Music Popularity: Metrics, Characteristics, and Audio-Based Prediction
This addresses the need for better understanding and prediction of music popularity for artists and the music industry, but it is incremental as it builds on existing acoustic feature methods.
The paper tackled the problem of defining, characterizing, and predicting music popularity by proposing eight metrics and analyzing real-world chart data, and found that predicting popularity from audio signals is feasible with significant improvement over random chance using complexity and MFCC features.

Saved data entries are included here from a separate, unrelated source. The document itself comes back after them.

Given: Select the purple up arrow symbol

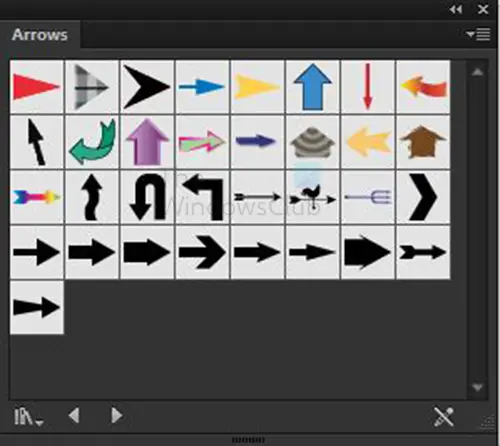Looking at the screenshot, I should tap(147, 142).
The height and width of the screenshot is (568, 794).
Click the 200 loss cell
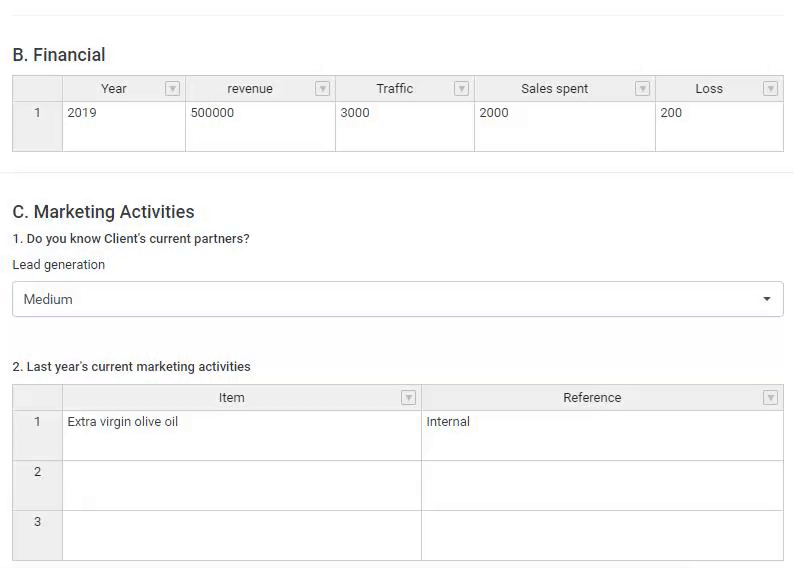(720, 127)
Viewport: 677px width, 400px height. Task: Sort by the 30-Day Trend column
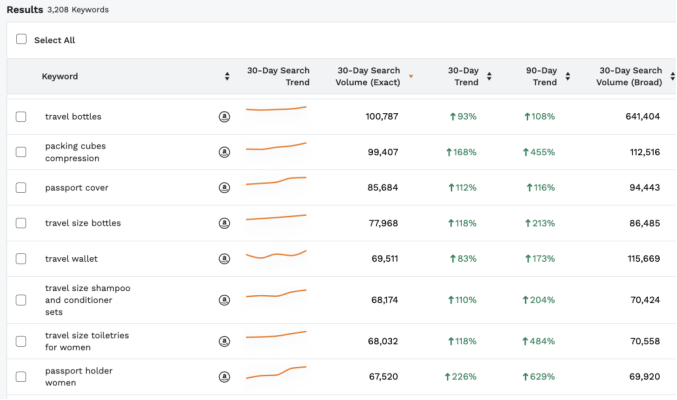tap(489, 77)
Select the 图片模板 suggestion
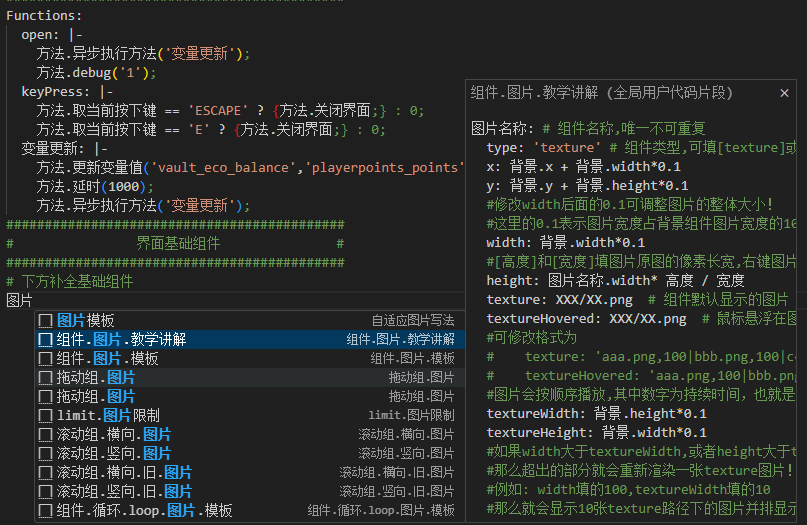Viewport: 807px width, 525px height. tap(250, 321)
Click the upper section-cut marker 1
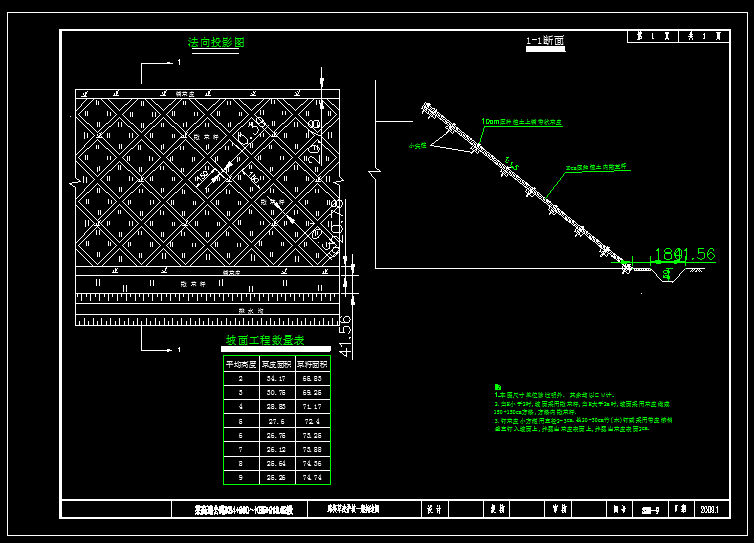Image resolution: width=754 pixels, height=543 pixels. pyautogui.click(x=178, y=63)
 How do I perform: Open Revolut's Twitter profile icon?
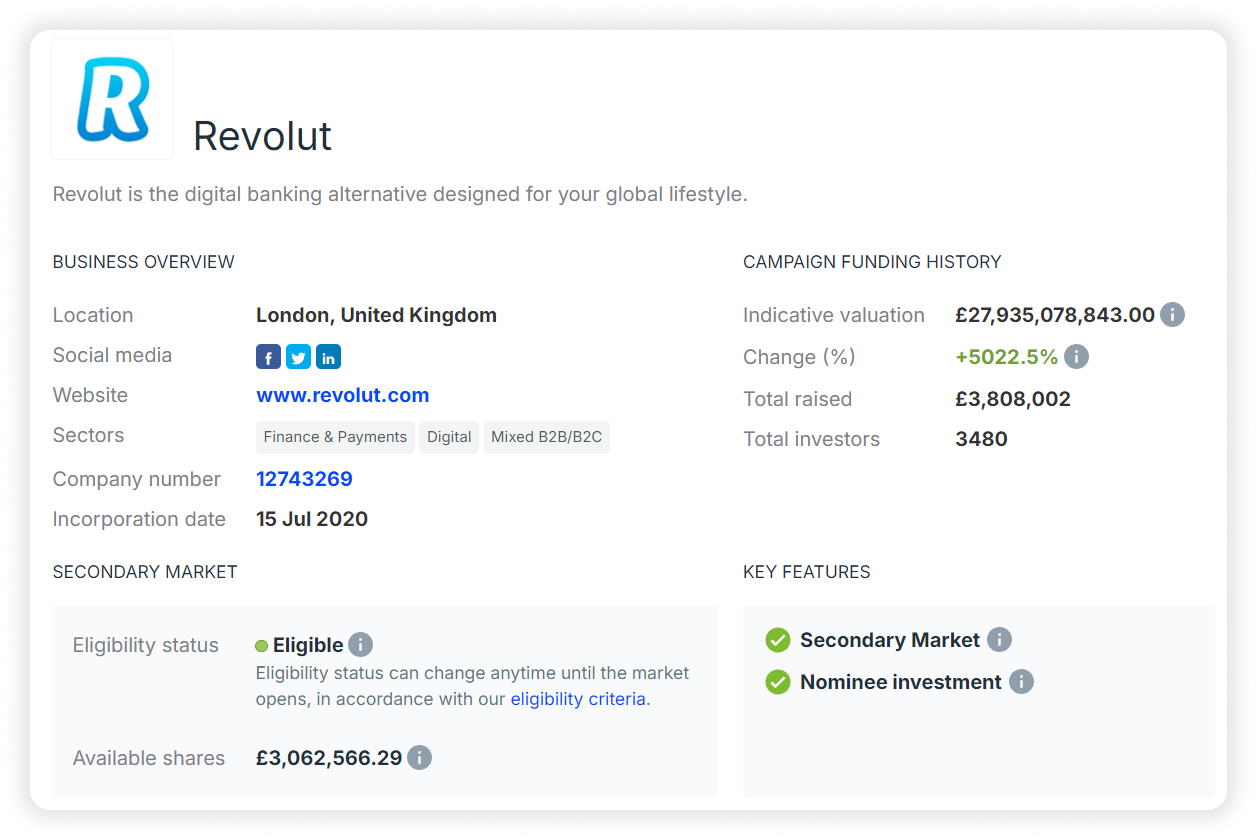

Understanding music popularity is important not only for the artists who create and perform music but also for the music-related industry. It has not been studied well how music popularity can be defined, what its characteristics are, and whether it can be predicted, which are addressed in this paper. We first define eight popularity metrics to cover multiple aspects of popularity. Then, the analysis of each popularity metric is conducted with long-term real-world chart data to deeply understand the characteristics of music popularity in the real world. We also build classification models for predicting popularity metrics using acoustic data. In particular, we focus on evaluating features describing music complexity together with other conventional acoustic features including MPEG-7 and Mel-frequency cepstral coefficient (MFCC) features. The results show that, although room still exists for improvement, it is feasible to predict the popularity metrics of a song significantly better than random chance based on its audio signal, particularly using both the complexity and MFCC features.